Arrange the lines below as a numbered list, skipping any blank lines.

***** Records to use

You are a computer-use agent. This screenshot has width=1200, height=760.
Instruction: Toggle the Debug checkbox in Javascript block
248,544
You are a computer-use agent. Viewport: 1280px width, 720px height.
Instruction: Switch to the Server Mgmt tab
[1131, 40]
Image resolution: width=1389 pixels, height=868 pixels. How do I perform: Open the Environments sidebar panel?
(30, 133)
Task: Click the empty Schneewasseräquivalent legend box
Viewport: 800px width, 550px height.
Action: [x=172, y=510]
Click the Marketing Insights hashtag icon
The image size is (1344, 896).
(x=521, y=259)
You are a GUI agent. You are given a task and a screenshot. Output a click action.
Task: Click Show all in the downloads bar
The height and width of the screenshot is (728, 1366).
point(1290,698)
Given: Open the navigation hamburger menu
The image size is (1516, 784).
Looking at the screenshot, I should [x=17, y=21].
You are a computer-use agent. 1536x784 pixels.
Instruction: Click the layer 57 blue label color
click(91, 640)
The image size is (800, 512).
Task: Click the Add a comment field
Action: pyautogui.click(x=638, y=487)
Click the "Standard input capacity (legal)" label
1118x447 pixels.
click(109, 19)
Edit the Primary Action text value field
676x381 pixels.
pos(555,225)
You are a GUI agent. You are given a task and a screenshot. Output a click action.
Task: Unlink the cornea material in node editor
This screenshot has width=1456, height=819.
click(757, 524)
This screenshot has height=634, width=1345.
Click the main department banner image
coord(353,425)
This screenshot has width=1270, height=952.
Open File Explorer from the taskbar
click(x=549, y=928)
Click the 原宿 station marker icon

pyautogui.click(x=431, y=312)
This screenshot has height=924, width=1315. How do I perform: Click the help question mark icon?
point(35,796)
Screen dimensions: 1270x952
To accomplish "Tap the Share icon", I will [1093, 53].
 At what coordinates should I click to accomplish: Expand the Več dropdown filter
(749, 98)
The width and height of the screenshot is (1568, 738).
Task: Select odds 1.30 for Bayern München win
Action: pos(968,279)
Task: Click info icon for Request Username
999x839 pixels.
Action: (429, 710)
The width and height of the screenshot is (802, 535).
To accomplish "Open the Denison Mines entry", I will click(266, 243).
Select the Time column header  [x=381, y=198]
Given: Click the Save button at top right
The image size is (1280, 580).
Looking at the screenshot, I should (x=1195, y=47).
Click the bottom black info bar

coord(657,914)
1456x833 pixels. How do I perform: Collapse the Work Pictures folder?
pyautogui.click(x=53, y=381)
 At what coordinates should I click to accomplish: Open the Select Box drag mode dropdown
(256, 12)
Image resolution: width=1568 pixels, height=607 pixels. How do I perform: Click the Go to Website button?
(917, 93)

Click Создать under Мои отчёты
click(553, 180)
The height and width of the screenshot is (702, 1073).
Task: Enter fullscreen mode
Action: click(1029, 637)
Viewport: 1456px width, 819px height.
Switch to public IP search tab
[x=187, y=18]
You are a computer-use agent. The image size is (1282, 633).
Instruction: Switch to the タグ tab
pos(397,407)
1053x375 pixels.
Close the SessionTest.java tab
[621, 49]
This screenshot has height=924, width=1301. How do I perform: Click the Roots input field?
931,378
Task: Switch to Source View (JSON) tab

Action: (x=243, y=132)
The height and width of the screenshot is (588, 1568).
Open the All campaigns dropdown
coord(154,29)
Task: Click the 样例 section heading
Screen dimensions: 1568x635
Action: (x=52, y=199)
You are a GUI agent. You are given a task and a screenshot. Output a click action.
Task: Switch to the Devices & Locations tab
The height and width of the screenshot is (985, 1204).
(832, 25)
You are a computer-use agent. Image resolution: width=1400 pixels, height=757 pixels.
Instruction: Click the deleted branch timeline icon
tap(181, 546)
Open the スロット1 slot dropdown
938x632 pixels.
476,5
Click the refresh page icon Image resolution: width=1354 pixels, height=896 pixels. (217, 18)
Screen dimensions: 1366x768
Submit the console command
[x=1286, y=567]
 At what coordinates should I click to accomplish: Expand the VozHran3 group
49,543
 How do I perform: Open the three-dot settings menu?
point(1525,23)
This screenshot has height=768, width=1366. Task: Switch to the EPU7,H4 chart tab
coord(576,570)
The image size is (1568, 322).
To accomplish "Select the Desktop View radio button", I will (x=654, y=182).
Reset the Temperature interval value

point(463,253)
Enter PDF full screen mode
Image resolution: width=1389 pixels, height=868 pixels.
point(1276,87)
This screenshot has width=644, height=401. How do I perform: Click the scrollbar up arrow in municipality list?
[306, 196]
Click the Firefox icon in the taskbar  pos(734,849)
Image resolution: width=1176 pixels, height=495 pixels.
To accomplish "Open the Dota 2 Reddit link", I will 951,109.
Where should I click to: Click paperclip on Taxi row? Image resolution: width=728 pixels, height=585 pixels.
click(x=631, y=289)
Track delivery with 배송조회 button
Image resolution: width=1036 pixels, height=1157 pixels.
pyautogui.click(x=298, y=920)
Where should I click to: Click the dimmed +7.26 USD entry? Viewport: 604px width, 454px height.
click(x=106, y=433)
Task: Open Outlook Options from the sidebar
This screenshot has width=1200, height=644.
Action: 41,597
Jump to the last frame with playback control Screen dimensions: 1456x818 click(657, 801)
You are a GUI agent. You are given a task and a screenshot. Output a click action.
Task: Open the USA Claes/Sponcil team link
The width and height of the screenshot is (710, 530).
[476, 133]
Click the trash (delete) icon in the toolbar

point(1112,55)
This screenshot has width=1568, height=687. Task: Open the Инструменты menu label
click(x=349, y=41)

**********

Reply:
1. You are a computer-use agent. This screenshot has width=1200, height=760.
2. Instruction: Toggle the Debug checkbox in Javascript block
3. 248,544
4. You are a computer-use agent. Viewport: 1280px width, 720px height.
5. Instruction: Switch to the Server Mgmt tab
6. [1131, 40]
7. Image resolution: width=1389 pixels, height=868 pixels. How do I perform: Open the Environments sidebar panel?
8. (30, 133)
9. Task: Click the empty Schneewasseräquivalent legend box
10. Viewport: 800px width, 550px height.
11. Action: [x=172, y=510]
12. Click the Marketing Insights hashtag icon
13. The image size is (1344, 896).
14. (x=521, y=259)
15. You are a GUI agent. You are given a task and a screenshot. Output a click action.
16. Task: Click Show all in the downloads bar
17. The height and width of the screenshot is (728, 1366).
18. point(1290,698)
19. Given: Open the navigation hamburger menu
20. The image size is (1516, 784).
21. Looking at the screenshot, I should [x=17, y=21].
22. You are a computer-use agent. 1536x784 pixels.
23. Instruction: Click the layer 57 blue label color
24. click(91, 640)
25. The image size is (800, 512).
26. Task: Click the Add a comment field
27. Action: pyautogui.click(x=638, y=487)
28. Click the "Standard input capacity (legal)" label
29. 1118x447 pixels.
30. click(109, 19)
31. Edit the Primary Action text value field
32. 676x381 pixels.
33. pos(555,225)
34. You are a GUI agent. You are given a task and a screenshot. Output a click action.
35. Task: Unlink the cornea material in node editor
36. This screenshot has width=1456, height=819.
37. click(757, 524)
38. This screenshot has height=634, width=1345.
39. Click the main department banner image
40. coord(353,425)
41. This screenshot has width=1270, height=952.
42. Open File Explorer from the taskbar
43. click(x=549, y=928)
44. Click the 原宿 station marker icon
45. pyautogui.click(x=431, y=312)
46. This screenshot has height=924, width=1315. How do I perform: Click the help question mark icon?
47. point(35,796)
48. Screen dimensions: 1270x952
49. To accomplish "Tap the Share icon", I will [1093, 53].
50.  At what coordinates should I click to accomplish: Expand the Več dropdown filter
51. (749, 98)
52. The width and height of the screenshot is (1568, 738).
53. Task: Select odds 1.30 for Bayern München win
54. Action: pos(968,279)
55. Task: Click info icon for Request Username
56. 999x839 pixels.
57. Action: (429, 710)
58. The width and height of the screenshot is (802, 535).
59. To accomplish "Open the Denison Mines entry", I will click(266, 243).
60. Select the Time column header  [x=381, y=198]
61. Given: Click the Save button at top right
62. The image size is (1280, 580).
63. Looking at the screenshot, I should (x=1195, y=47).
64. Click the bottom black info bar
65. coord(657,914)
66. 1456x833 pixels. How do I perform: Collapse the Work Pictures folder?
67. pyautogui.click(x=53, y=381)
68.  At what coordinates should I click to accomplish: Open the Select Box drag mode dropdown
69. (256, 12)
70. Image resolution: width=1568 pixels, height=607 pixels. How do I perform: Click the Go to Website button?
71. (917, 93)
72. Click Создать under Мои отчёты
73. click(553, 180)
74. The height and width of the screenshot is (702, 1073).
75. Task: Enter fullscreen mode
76. Action: click(1029, 637)
77. Viewport: 1456px width, 819px height.
78. Switch to public IP search tab
79. [x=187, y=18]
80. You are a computer-use agent. The image size is (1282, 633).
81. Instruction: Switch to the タグ tab
82. pos(397,407)
83. 1053x375 pixels.
84. Close the SessionTest.java tab
85. [621, 49]
86. This screenshot has height=924, width=1301. How do I perform: Click the Roots input field?
87. 931,378
88. Task: Switch to Source View (JSON) tab
89. Action: (x=243, y=132)
90. The height and width of the screenshot is (588, 1568).
91. Open the All campaigns dropdown
92. coord(154,29)
93. Task: Click the 样例 section heading
94. Screen dimensions: 1568x635
95. Action: (x=52, y=199)
96. You are a GUI agent. You are given a task and a screenshot. Output a click action.
97. Task: Switch to the Devices & Locations tab
98. The height and width of the screenshot is (985, 1204).
99. (832, 25)
100. You are a computer-use agent. Image resolution: width=1400 pixels, height=757 pixels.
101. Instruction: Click the deleted branch timeline icon
102. tap(181, 546)
103. Open the スロット1 slot dropdown
104. 938x632 pixels.
105. 476,5
106. Click the refresh page icon Image resolution: width=1354 pixels, height=896 pixels. (217, 18)
107. Screen dimensions: 1366x768
108. Submit the console command
109. [x=1286, y=567]
110.  At what coordinates should I click to accomplish: Expand the VozHran3 group
111. 49,543
112.  How do I perform: Open the three-dot settings menu?
113. point(1525,23)
114. This screenshot has height=768, width=1366. Task: Switch to the EPU7,H4 chart tab
115. coord(576,570)
116. The image size is (1568, 322).
117. To accomplish "Select the Desktop View radio button", I will (x=654, y=182).
118. Reset the Temperature interval value
119. point(463,253)
120. Enter PDF full screen mode
121. Image resolution: width=1389 pixels, height=868 pixels.
122. point(1276,87)
123. This screenshot has width=644, height=401. How do I perform: Click the scrollbar up arrow in municipality list?
124. [306, 196]
125. Click the Firefox icon in the taskbar  pos(734,849)
126. Image resolution: width=1176 pixels, height=495 pixels.
127. To accomplish "Open the Dota 2 Reddit link", I will 951,109.
128. Where should I click to: Click paperclip on Taxi row? Image resolution: width=728 pixels, height=585 pixels.
129. click(x=631, y=289)
130. Track delivery with 배송조회 button
131. Image resolution: width=1036 pixels, height=1157 pixels.
132. pyautogui.click(x=298, y=920)
133. Where should I click to: Click the dimmed +7.26 USD entry? Viewport: 604px width, 454px height.
134. click(x=106, y=433)
135. Task: Open Outlook Options from the sidebar
136. This screenshot has width=1200, height=644.
137. Action: 41,597
138. Jump to the last frame with playback control Screen dimensions: 1456x818 click(657, 801)
139. You are a GUI agent. You are given a task and a screenshot. Output a click action.
140. Task: Open the USA Claes/Sponcil team link
141. The width and height of the screenshot is (710, 530).
142. [476, 133]
143. Click the trash (delete) icon in the toolbar
144. point(1112,55)
145. This screenshot has width=1568, height=687. Task: Open the Инструменты menu label
146. click(x=349, y=41)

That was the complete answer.